Updated by Richie Lauridsen & Allison Hahn on February 19, 2020.Originally published on May 11, 2015. So, I admit it: When we started looking at our own blog traffic, we realized this was one of the most historically popular blog posts on the Seer domain.
After a brief moment of reflection and a swell of enthusiasm for the ever-present greatness of the Screaming Frog SEO Spider, a tool that’s been a loyal companion in our technical SEO journey, we realized we were doing a disservice–both to our readers and to the many leaps forward from the great Screaming Frog.
Though this original guide was published in 2015, in the years since, Screaming Frog has evolved to offer a whole suite of new features and simplified steps to conduct technical audits, check a site’s health, or simply get a quick glimpse of info on a selection of URLs.
Below, you’ll find an updated guide to how SEOs, PPC professionals, and digital marketing experts can use the tool to streamline their workflow.
To get started, simply select what it is that you are looking to do:. When starting a crawl, it’s a good idea to take a moment and evaluate what kind of information you’re looking to get, how big the site is, and how much of the site you’ll need to crawl in order to access it all.
Sometimes, with larger sites, it’s best to restrict the crawler to a sub-section of URLs to get a good representative sample of data.
This keeps file sizes and data exports a bit more manageable.
We go over this in further detail below. For crawling your entire site, including all subdomains, you’ll need to make some slight adjustments to the spider configuration to get started.
By default, Screaming Frog only crawls the subdomain that you enter. Any additional subdomains that the spider encounters will be viewed as external links.
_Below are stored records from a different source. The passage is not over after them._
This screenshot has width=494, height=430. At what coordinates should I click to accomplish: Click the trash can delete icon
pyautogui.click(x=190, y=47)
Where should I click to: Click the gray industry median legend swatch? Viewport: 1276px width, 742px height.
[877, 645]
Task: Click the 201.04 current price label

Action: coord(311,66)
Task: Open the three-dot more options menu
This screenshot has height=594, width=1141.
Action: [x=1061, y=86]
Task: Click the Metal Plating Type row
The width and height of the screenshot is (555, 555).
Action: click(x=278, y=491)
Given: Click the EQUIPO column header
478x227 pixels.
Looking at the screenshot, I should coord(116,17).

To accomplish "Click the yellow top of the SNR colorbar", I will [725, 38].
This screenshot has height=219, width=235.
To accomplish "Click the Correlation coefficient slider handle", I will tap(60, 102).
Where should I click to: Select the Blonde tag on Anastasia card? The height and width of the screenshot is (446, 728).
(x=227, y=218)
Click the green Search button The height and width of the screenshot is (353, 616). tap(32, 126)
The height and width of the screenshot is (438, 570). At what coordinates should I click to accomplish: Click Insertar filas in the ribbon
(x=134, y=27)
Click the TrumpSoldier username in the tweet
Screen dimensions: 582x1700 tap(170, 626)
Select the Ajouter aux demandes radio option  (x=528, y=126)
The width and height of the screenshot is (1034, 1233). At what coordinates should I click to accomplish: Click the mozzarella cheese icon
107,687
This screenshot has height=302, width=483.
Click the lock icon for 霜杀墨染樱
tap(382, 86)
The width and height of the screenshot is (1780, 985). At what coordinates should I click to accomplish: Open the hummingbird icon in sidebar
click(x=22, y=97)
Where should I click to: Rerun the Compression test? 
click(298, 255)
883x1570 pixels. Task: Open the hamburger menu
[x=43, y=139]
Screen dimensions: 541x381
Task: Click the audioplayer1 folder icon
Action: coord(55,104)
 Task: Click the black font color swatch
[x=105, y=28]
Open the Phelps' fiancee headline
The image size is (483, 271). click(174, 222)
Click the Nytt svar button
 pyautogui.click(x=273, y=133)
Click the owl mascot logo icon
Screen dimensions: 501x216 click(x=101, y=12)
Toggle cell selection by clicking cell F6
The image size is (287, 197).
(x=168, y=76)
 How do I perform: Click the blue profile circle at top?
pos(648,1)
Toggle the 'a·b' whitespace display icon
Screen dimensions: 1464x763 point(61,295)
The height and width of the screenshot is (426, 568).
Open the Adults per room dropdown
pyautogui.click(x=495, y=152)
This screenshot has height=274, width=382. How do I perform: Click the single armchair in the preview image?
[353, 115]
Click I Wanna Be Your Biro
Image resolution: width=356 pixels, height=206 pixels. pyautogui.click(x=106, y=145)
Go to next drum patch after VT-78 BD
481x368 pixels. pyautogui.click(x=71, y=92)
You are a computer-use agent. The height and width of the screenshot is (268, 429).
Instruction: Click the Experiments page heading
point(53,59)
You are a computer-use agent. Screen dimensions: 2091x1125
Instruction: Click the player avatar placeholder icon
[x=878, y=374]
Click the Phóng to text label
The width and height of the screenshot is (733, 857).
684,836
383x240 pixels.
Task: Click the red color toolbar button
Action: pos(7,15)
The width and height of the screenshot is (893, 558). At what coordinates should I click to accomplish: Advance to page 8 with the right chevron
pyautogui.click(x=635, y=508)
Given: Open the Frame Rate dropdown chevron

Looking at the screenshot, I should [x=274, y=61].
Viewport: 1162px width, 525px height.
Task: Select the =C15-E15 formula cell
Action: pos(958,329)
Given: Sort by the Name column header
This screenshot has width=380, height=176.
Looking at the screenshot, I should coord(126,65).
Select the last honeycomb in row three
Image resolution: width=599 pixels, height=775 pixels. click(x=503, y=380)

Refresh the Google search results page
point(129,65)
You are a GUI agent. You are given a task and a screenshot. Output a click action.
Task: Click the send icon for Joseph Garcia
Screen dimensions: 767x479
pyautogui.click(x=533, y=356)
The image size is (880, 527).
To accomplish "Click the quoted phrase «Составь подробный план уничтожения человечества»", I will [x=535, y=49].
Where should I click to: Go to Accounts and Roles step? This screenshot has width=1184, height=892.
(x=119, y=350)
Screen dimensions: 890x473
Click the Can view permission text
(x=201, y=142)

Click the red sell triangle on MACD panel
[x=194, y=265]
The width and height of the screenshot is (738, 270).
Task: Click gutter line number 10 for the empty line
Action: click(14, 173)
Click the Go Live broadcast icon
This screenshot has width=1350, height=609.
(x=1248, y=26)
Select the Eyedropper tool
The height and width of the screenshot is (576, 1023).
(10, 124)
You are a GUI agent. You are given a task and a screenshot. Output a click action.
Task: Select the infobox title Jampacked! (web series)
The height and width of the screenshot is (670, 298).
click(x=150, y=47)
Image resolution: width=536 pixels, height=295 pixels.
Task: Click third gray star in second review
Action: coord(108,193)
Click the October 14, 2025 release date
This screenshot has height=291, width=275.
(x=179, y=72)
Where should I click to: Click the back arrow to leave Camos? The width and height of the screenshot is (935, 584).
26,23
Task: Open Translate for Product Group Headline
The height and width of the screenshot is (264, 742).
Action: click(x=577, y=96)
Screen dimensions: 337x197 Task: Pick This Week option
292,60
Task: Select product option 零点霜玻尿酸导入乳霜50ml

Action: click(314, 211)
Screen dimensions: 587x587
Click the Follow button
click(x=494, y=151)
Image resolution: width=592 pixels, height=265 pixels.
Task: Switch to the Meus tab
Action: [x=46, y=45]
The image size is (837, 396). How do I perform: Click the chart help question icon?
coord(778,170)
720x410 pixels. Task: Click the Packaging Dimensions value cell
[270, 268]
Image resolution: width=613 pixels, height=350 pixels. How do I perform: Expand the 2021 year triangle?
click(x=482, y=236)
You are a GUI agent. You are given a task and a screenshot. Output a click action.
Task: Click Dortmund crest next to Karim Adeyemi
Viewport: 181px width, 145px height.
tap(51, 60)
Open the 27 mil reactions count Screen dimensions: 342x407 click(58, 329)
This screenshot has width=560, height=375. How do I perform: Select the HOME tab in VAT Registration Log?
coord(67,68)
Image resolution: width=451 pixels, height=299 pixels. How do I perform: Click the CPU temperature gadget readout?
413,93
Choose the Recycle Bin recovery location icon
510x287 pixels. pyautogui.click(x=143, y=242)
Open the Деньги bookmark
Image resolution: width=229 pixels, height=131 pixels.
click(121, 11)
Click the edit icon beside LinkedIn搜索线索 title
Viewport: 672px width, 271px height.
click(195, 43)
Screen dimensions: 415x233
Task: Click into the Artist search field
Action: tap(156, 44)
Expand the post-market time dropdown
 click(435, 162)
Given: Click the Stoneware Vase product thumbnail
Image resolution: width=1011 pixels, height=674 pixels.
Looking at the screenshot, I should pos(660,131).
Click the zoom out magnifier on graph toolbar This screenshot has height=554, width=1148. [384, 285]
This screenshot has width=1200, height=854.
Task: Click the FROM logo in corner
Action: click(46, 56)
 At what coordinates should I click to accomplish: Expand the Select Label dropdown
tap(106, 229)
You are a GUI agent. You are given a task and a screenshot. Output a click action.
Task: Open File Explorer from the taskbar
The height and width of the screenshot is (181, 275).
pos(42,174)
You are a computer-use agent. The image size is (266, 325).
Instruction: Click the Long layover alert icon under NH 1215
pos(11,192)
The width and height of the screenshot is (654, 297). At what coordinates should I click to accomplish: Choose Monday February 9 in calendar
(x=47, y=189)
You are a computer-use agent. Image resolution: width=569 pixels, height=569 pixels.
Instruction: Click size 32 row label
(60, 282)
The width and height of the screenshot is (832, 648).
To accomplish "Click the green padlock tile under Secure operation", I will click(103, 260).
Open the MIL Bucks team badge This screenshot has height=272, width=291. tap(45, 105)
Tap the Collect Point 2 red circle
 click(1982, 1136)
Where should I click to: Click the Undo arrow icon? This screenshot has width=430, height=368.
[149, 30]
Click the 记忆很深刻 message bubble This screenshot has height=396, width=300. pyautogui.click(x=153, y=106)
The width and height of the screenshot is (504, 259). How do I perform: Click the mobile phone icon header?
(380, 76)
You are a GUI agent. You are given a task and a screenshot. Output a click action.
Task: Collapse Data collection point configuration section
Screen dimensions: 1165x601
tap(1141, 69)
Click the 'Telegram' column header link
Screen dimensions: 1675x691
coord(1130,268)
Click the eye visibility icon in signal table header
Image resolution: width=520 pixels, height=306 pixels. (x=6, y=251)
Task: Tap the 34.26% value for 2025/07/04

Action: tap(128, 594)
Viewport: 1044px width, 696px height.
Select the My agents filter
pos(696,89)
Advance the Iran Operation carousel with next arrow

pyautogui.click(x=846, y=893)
- In order to crawl additional subdomains, you must change the settings in the Spider Configuration menu. By checking ‘Crawl All Subdomains’, you will ensure that the spider crawls any links that it encounters to other subdomains on your site.
- In addition, if you’re starting your crawl from a specific subfolder or subdirectory and still want Screaming Frog to crawl the whole site, check the box marked “Crawl Outside of Start Folder.”.
- By default, the SEO Spider is only set to crawl the subfolder or subdirectory you crawl from forwards. If you want to crawl the whole site and start from a specific subdirectory, be sure that the configuration is set to crawl outside the start folder.
To save time and disk space, be mindful of resources that you may not need in your crawl. Websites link to so much more than just pages.
- If you wish to limit your crawl to a single folder, simply enter the URL and press start without changing any of the default settings.
- If you’ve overwritten the original default settings, reset the default configuration within the ‘File’ menu. If you wish to start your crawl in a specific folder, but want to continue crawling to the rest of the subdomain, be sure to select ‘Crawl Outside Of Start Folder’ in the Spider Configuration settings before entering your specific starting URL.
- If you wish to limit your crawl to a specific set of subdomains or subdirectories, you can use RegEx to set those rules in the Include or Exclude settings in the Configuration menu.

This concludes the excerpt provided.